Two problems, one minor and the other a little more important had to be sorted out when we arrived. The first was where to put our furniture until the extension was built and we had a lot more space. Fortunately, there was an empty outhouse that would hold it for the time being. The second was where to put Steph and me, to sleep. On weekend visits we’d made do with chairs and sofas in the sitting room. But it would be a while, obviously, before the extension was up and we didn’t want to improvise until then. A small caravan was acquired and brought to the farm, and strategically placed just outside the kitchen door, so that it would be only a brief dash to bed when it was raining. It wasn’t a brilliant bedroom, but better than camping out in the sitting room, and it was a bit of private space.
Roll on the day when we could start the extension! The full plans had gone in to Carmarthen County Council, and one day a helpful young man from the planning department came to do a site visit. He thought our grandiose plans a bit unusual, but when we explained our rather unorthodox needs he seemed fairly satisfied. What he really thought when he drove back to his office was anybody’s guess.
We soon got into a work routine. Merv was away much of the time, working next door and rather missing out on much of the lifestyle, and probably slightly resenting the fact. Sue had also got a money earner going: she had a market stall in Carmarthen, selling cheap clothing and the like, and that brought in more cash. This could be an outlet for Steph’s craftwork and clothing. That left the other three of us doing the farm work, and caring for the three youngest children. It doesn’t take very long to milk eight cows twice a day, and quite long periods were spent in the kitchen drinking coffee, debating things and not doing very much. A start had been made at gardening, but this wasn’t occupying a great many hours either. Feeling that I ought to be justifying my presence more, I experimented with vaguely ethnic-looking personalised pendant jewellery. Actually it was simply pebbles and pieces of slate polished, lacquered and painted with initials of the ‘Celtic’ lettering I’d used for our logo. I thought it looked quite good, but Sue found she couldn’t sell it and when I tried touting it around the craft shops in Carmarthen they weren’t interested.

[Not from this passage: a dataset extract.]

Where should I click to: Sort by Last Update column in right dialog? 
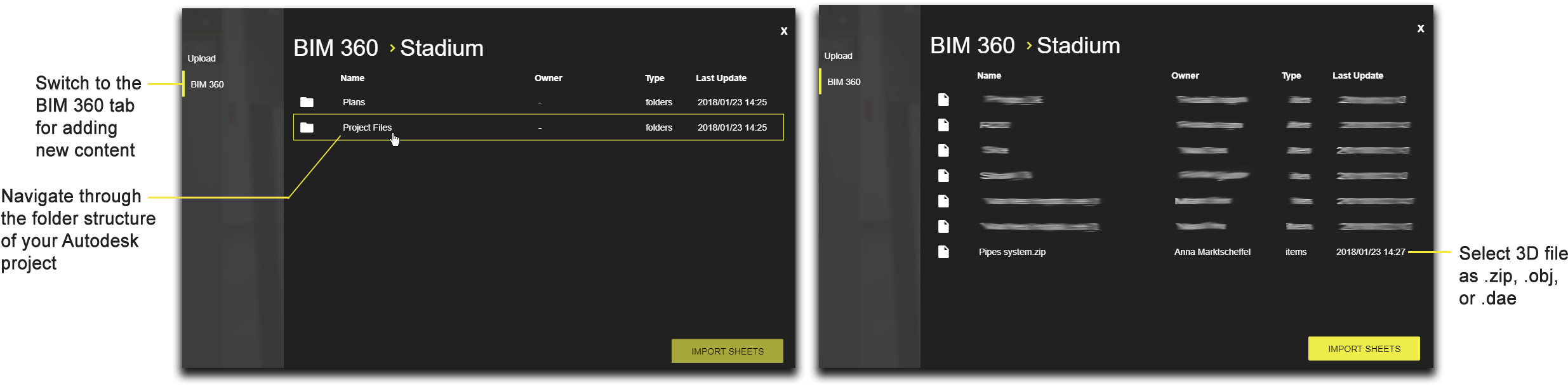(1358, 75)
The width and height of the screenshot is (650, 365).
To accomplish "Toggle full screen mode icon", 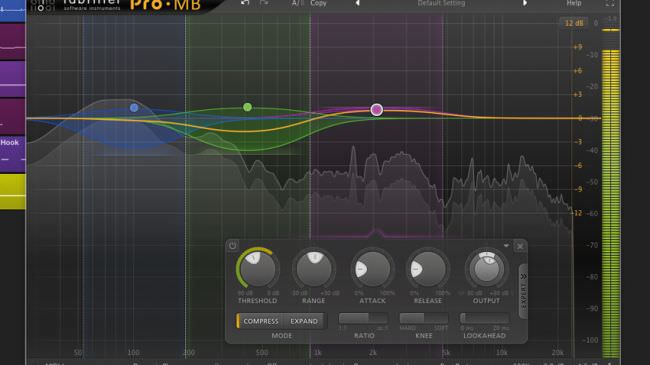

It soon became obvious that a small monthly milk cheque from the dairy, Merv’s wages, Sue’s takings and lots of good intentions weren’t enough to support us, certainly not with five extra mouths to feed. The few thousand pounds of capital we’d brought in had been used partly to clear debts and partly salted away for the extension, and it would obviously have been silly to dip into it for support. Chris had worked for a while before we came, on a local chicken farm, but hadn’t stuck with it as he’d been appalled by the casual cruelty of the slaughtering process. So the two of us went to Carmarthen job seeking. I saw a job in a motor parts firm advertised. Part of the work entailed mixing paint and I thought that, with my background, I’d be quite well suited to it. I said as much at the job interview, although the interviewer, the local branch manager, seemed unimpressed by my credentials. However I was given the job there and then. Chris fared less well, but I wasn’t altogether sure that he’d tried very hard.

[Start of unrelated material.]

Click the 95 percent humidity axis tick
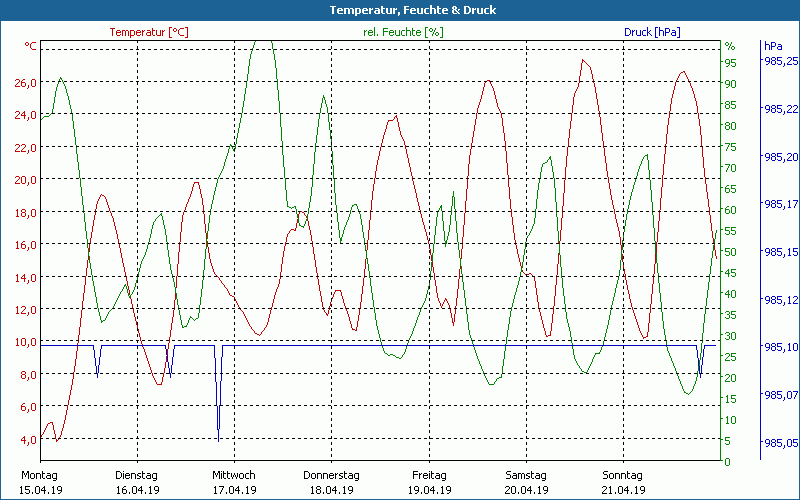This screenshot has width=800, height=500. [730, 63]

Anyway, one more wage earner would help the finances a lot. I found that the paint mixing was nothing like I’d imagined. No wonder my claims of paint mixing expertise had fallen on deaf ears. Nowadays, of course, paint mixing is computer aided: the operator is prompted to dispense a certain number of shots for an indicated selection of pigments into the can of ‘base’ paint. It’s pretty well error-free and very precise. But back then it was quite different. First you had to search through a card-index file for the required paint colour. The firm had records of every colour for every model of car (or van) made by every manufacturer, both currently and going back many years. That’s a lot of colours. Each card was a formula for mixing the pigments by weight, in grams. (A gram is a very small unit of weight indeed). Using a very precise set of scales you carefully measured out quantities of pigment, accurate to the nearest gram and plopped them into the base. It took some concentration.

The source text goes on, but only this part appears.